PASSAGE GIVEN –
▬▬▬▬▬▬▬▬▬▬
The day-- Monday, November 29-- had begun smoothly enough. The government was to repeal the three Agricultural Acts, condemned by the farmers as “Black Acts” and described as blatantly anti-farmer. But the Prime Minister himself had strongly defended the Acts saying they were to benefit farmers immensely and were aimed at doubling the farmers’ income. The agricultural economy would be revolutionised, said the PM and was echoed by all the ministers, spokespersons of the BJP and free market experts. The sit-in by the farmers at the four entry points to Delhi in the NCR region, had begun on November 26 last year. The government and their spokespersons had condemned the agitation and called the farmers Khalistanis, terrorists, Naxalites, Pakistani agents and worse. The Prime Minister himself said several times that very few farmers were agitating and that the majority of the farmers all over the country had welcomed the Acts.
But the protesting farmers refused to budge. They refused to be browbeaten or bought over. They were firm that the Black Acts had to be repealed. They were not ready to compromise nor were they going to be bulldozed by clever judicial interventions. It was becoming clearer as days passed that even the Supreme Court was not fully backing the government’s position.
The expert committee set up by the Supreme Court to study the farm laws submitted its report but the report is not in the public domain. Whatever might the report have stated, the Samyukta Kisan Morcha asserted that the farmers would not relent. As many as 700 farmers had become martyrs during the year-long protest. Contingents of farmers from all over India were coming in large numbers to express solidarity with the protest. There was no question of abandoning the protest.
On the completion of one year of the sit-in, farmers planned to enter New Delhi on November 26 and march to Parliament on November 29, the first day of the winter session. The situation was clearly taking an alarming turn. All the efforts of the Modi government to suppress, condemn and divide the farmers’ unity had failed. Finally, the government panicked and decided to repeal the Acts.
But the brazenness and hypocrisy was such that the so-called "Bhakts”, the apologists of the prime minister hailed the repeal of the Acts as a “masterstroke”. The same people had described the Acts as a ‘masterstroke’ when they were first bulldozed through Parliament, without referring the Bills to the Parliamentary Standing Committee or Select Committee for scrutiny.
Since September last year, the Opposition has been demanding a debate and discussion in Parliament on the farm laws. But that was not allowed. Somehow the word “farmer” seemed to have turned into an unparliamentary term. Members were stopped in the middle of their speech, if the term was even used in a context other than the protests.
So, when the government tried to bulldoze even repeal of the Acts without any discussion or debate, the Opposition protested in the House. When they were not allowed to speak, the members went to Vijay Chowk to present their case to the media, as they had done in August. INC leader Rahul Gandhi pointed out that in a bizarre move the government was trying to take “credit” for the repeal that reflected failure of its agricultural policies.
▬▬▬▬▬▬▬▬▬▬
STATED EXERCISE 1 – Reproduce word for word the part of the passage on the farm laws repeal starting at "On the completion" and ending at "repeal the Acts.".
STATED EXERCISE 2 – According to the passage on the farm laws repeal, how many farmers had become martyrs during the year-long protest?
The material that comes next has no connection to the passage on the farm laws repeal.

GIVEN INFORMATION –
▬▬▬▬▬▬▬▬▬▬
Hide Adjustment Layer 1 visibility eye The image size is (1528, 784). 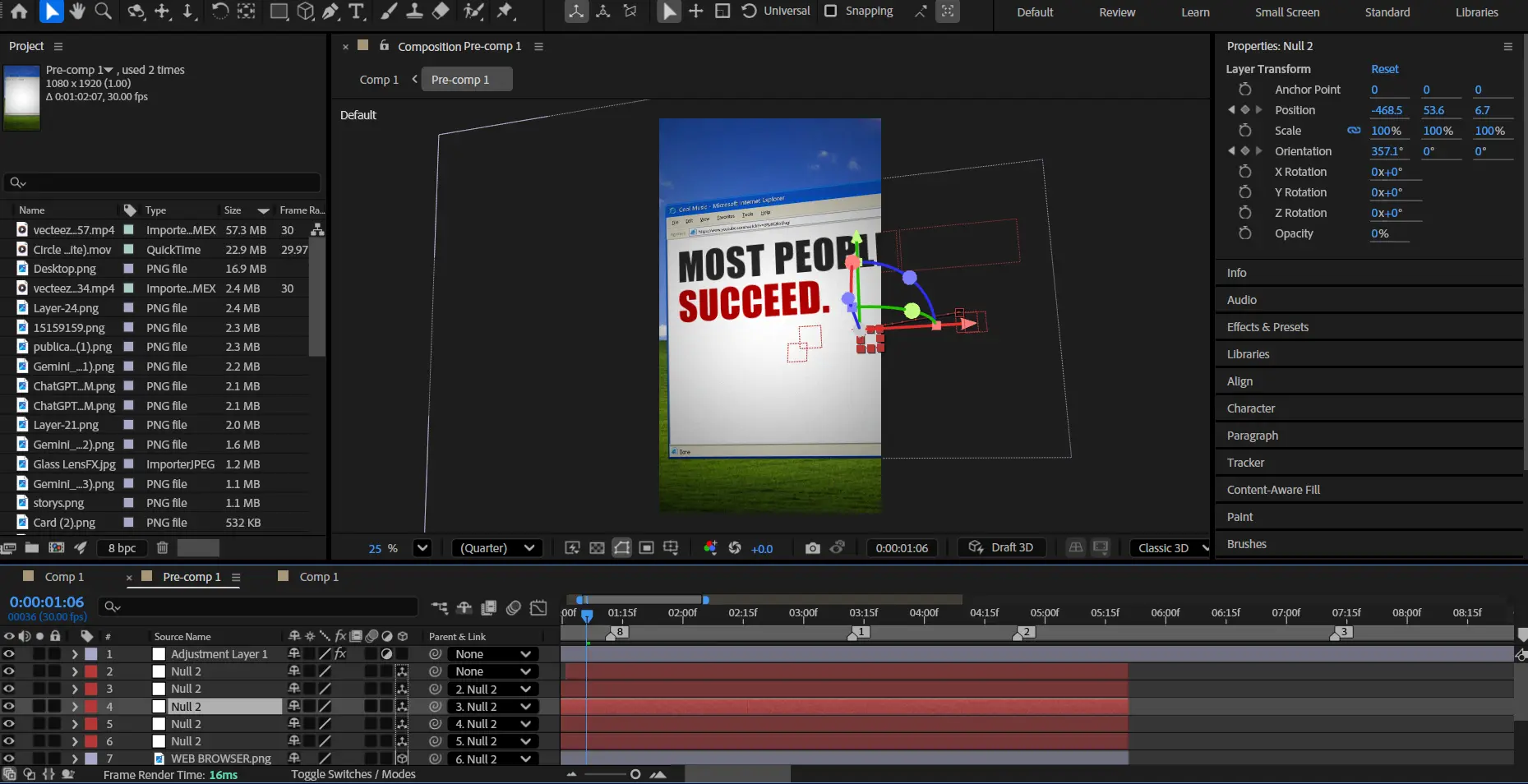[9, 654]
▬▬▬▬▬▬▬▬▬▬
CORRECT OUTPUT 1 –
On the completion of one year of the sit-in, farmers planned to enter New Delhi on November 26 and march to Parliament on November 29, the first day of the winter session. The situation was clearly taking an alarming turn. All the efforts of the Modi government to suppress, condemn and divide the farmers’ unity had failed. Finally, the government panicked and decided to repeal the Acts.

CORRECT OUTPUT 2 – As many as 700 farmers.